冷茹桑又道:“我演出少了,我以后打算唱歌,因为我喜欢唱歌,以后会一直在夜总会唱歌,只不过不像原来天天晚上唱,全凭自己的兴趣爱好。”
后来便聊到了简言的身上。
简言倒是和冷茹桑第一次见,以前也没见过这样的女人,此次见面,倒是算合得来,自己离婚的事情也讲了!
随后又聊起了夜总会发生的事情,冷茹桑说一位富商的夫人发现富商包养小三,离婚了呢!
冷茹桑说到这件事就来气,掐着腰说:“虽然我是混夜总会的,但是我是个讲义气的,绝对不会抢别人的丈夫,要我说,那夫人的决定太草率了,便宜了外头的女人,要我说,带人把外头小公馆砸了,把那个女人赶出去,夺回丈夫。”
苏夕想起自己的小说,便问:“冷小姐,这样就可以了吗?就可以原谅男人了?”
冷茹桑一挑眉,“当然不能这样算了,男人要回头,让他吃点苦头,不能随随便便原谅他,给他点教训,省得他以后再犯。”
苏夕认真听着,不同女性对婚姻的看法不同,冷茹桑是比较现实功利,但是没有经历过婚姻,比较强势!
几个人没有聊到很晚,怕雪下得太大,就提前走了!
她们走后,苏夕回房中复习法文课讲的内容。
……
翌日阳光大盛,昨晚下了一场雪,雪花一落地,就融化了,早起庭院里的石板路上,被风吹干了,气温倒比昨日暖和。

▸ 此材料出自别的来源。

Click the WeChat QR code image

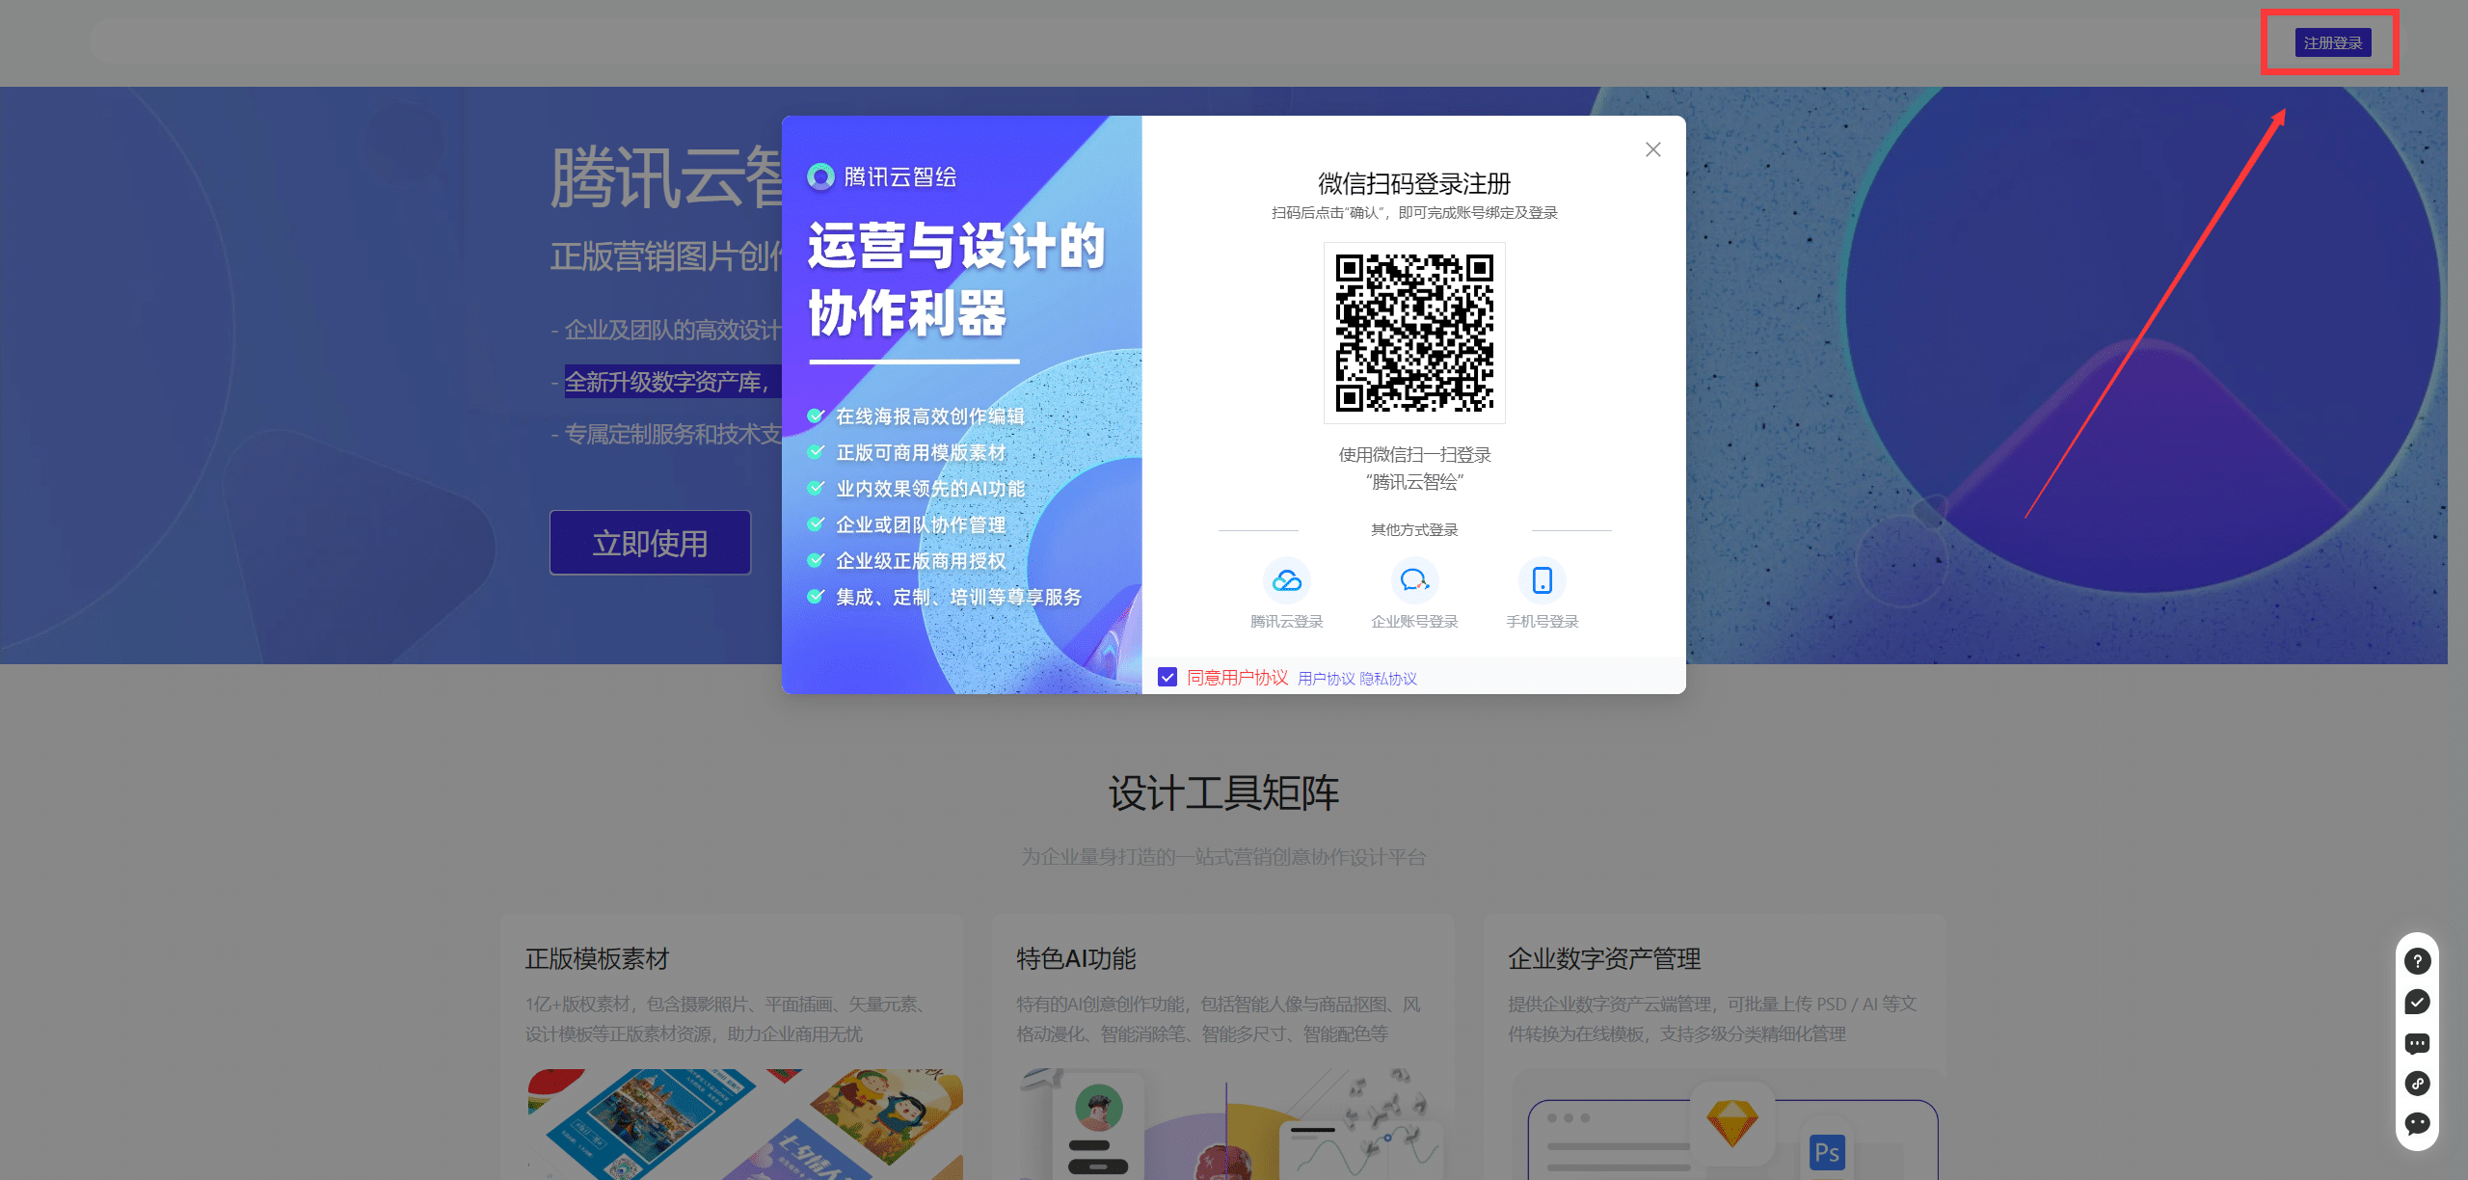[1413, 333]
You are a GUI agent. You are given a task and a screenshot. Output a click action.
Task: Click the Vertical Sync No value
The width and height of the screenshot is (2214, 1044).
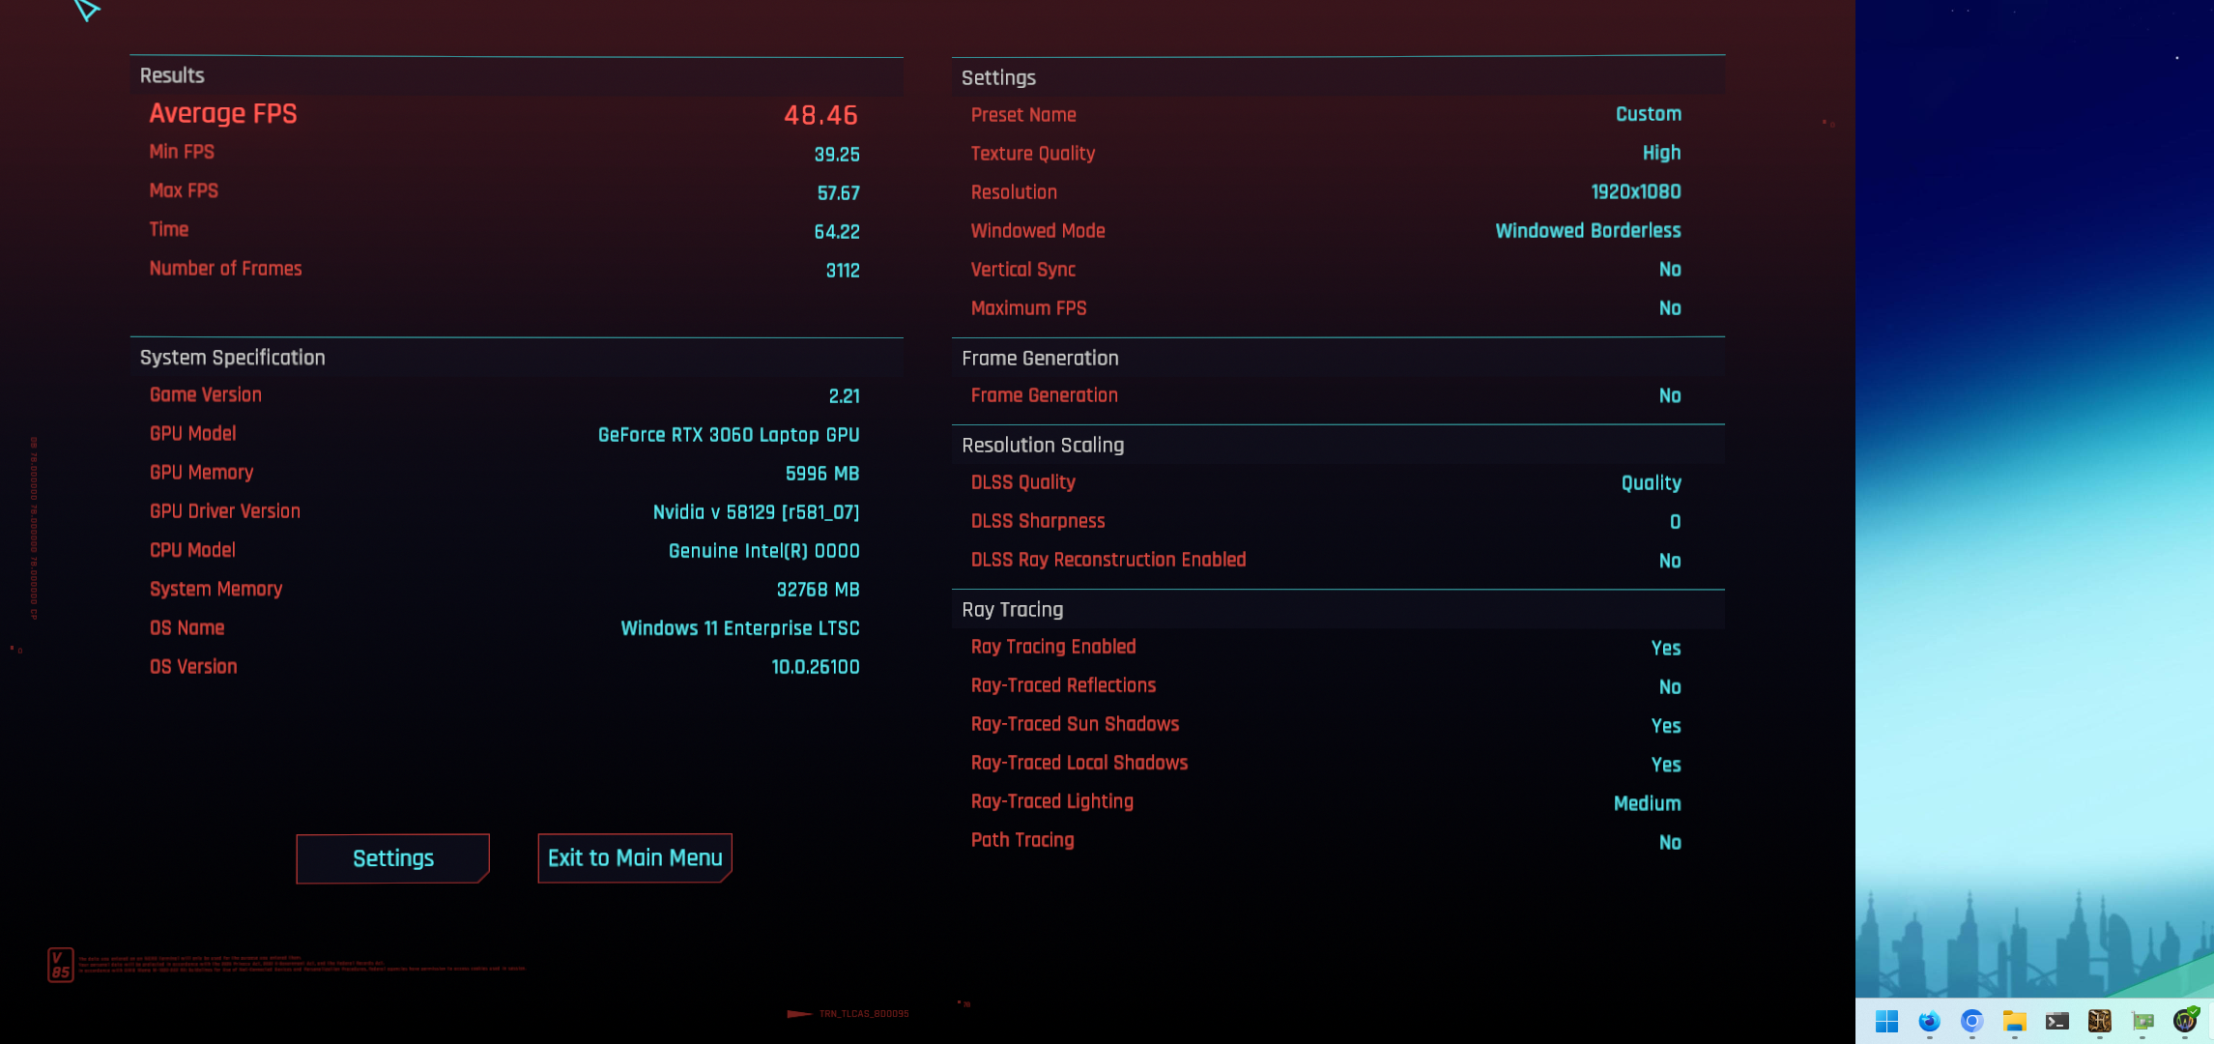(x=1669, y=270)
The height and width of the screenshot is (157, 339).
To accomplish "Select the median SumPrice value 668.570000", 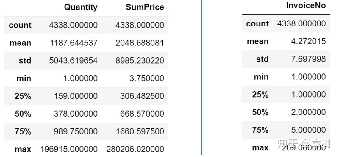I will tap(142, 114).
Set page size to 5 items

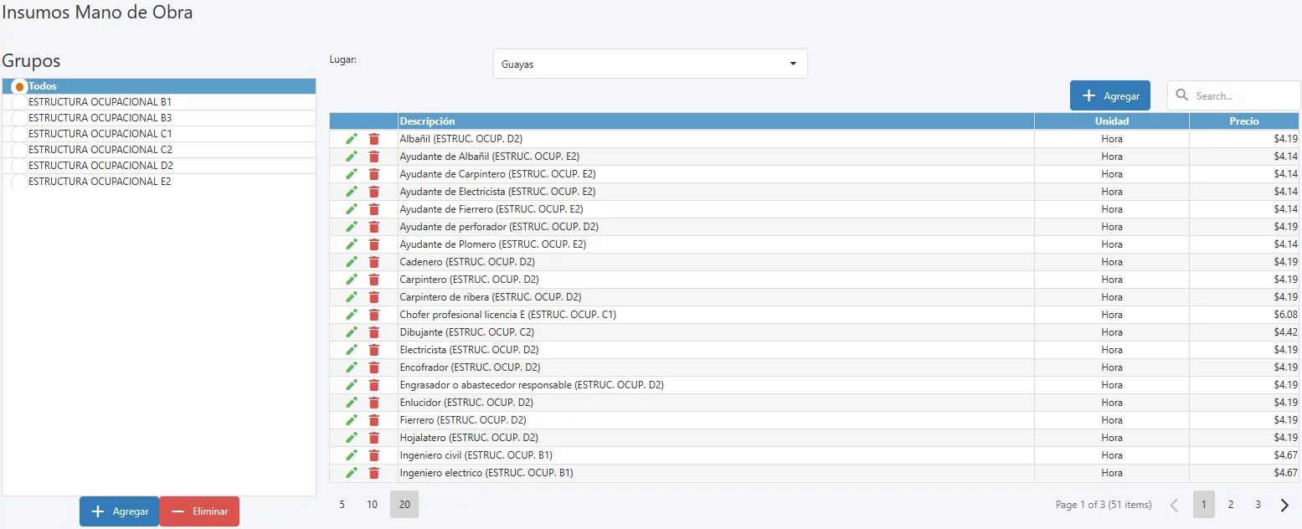342,505
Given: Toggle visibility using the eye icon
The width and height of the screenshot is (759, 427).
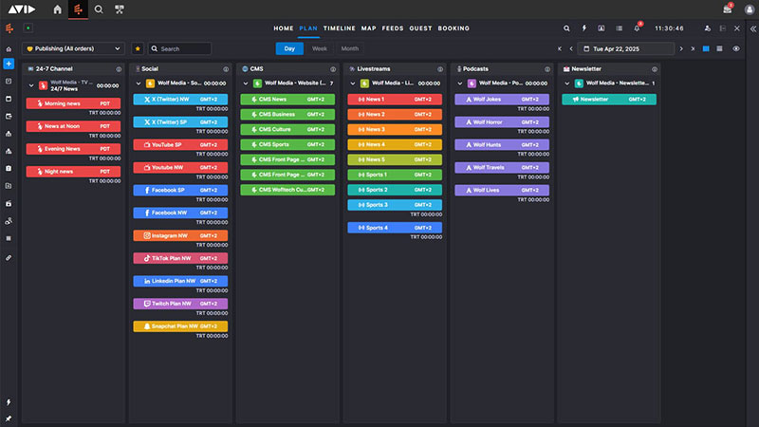Looking at the screenshot, I should 736,48.
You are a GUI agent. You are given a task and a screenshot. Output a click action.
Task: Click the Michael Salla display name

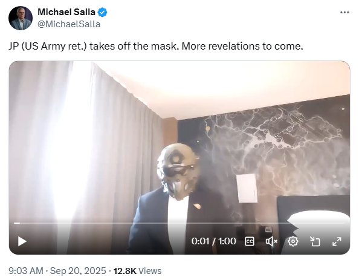tap(66, 12)
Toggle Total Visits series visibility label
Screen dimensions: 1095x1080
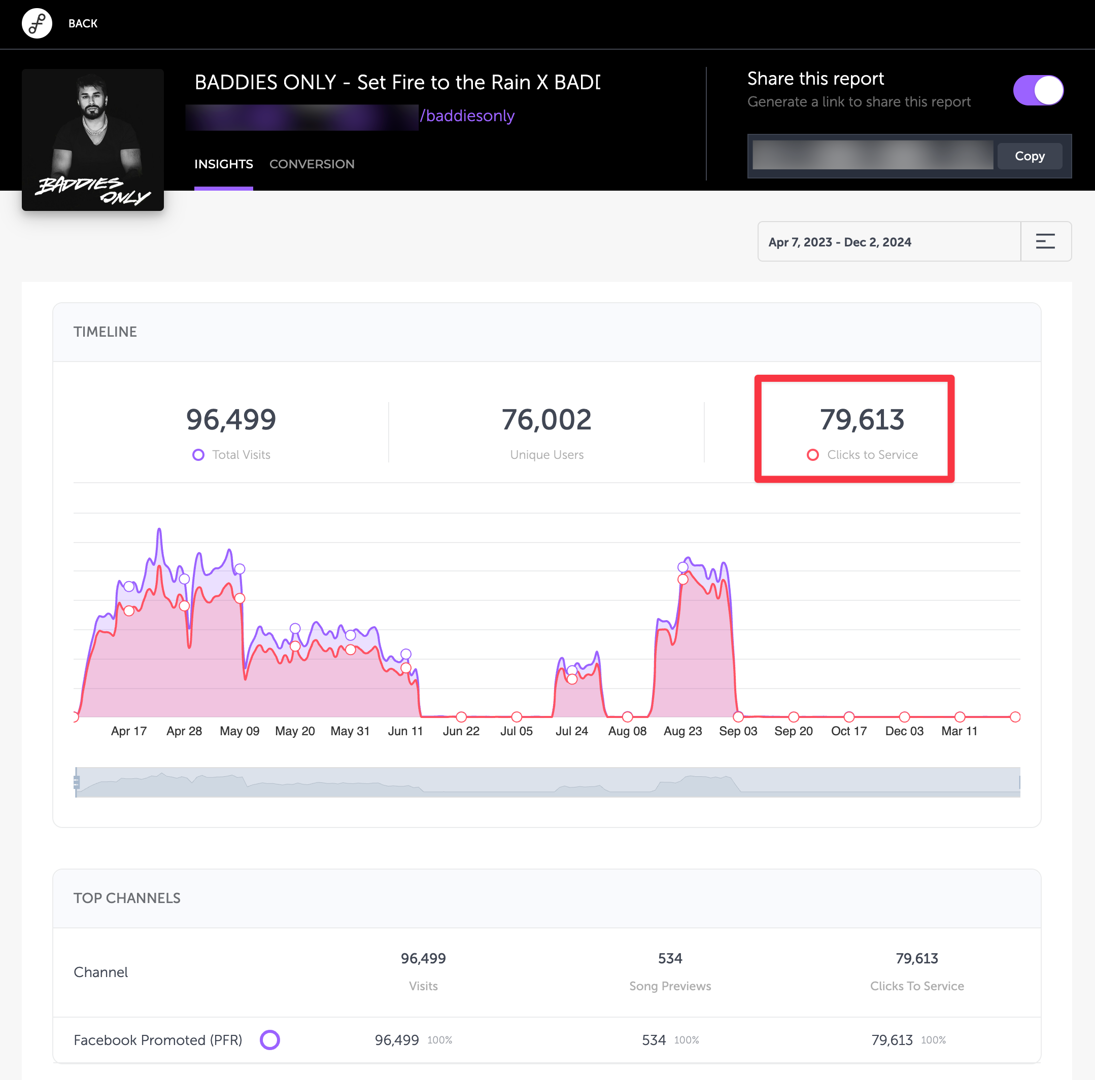241,455
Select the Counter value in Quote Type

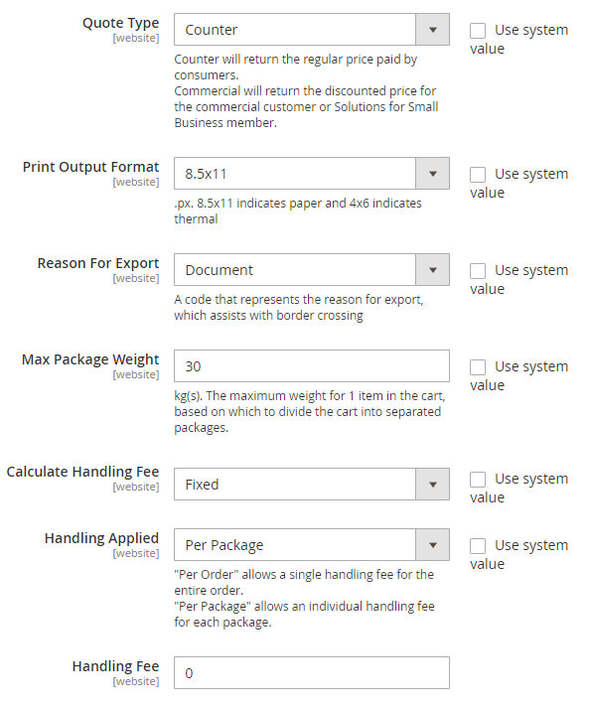312,30
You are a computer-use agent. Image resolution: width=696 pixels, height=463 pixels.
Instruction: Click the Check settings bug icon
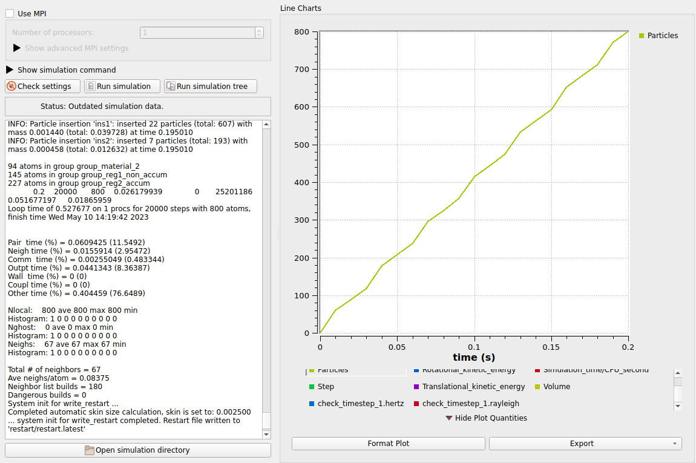pos(11,86)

怕出门早了天冷,又怕上不完课,苏夕跟容修聿约定十点钟从家里走,苏夕去了曾家,临走前告诉自己直接去码头。
剩下邀请的几个朋友早早就穿戴好,等在苏家,等着容修聿派人来接!
到苏夕家的熊子聪、夏向阳还有薄袖早就穿戴整齐,等在客厅里有一会,也不见冷茹桑来!
肖子聪是个急性子,看一眼客厅里的落地钟,快十点了,冷茹桑还没出来。
肖子聪最不耐烦等人,吩咐侍女,“去门口看看有没有冷小姐的黄包车,怎么还没出来,大家都等她了。”
孙妈笑着在客厅里,说:“冷小姐虽然说话急急忙忙的,但是依我看,是个慢性子呢!”
“可不是么!”薄袖叹息!
几个人正说着,冷茹桑急急忙忙从门口跑进来,身后的侍女给她拿着大衣和手提包。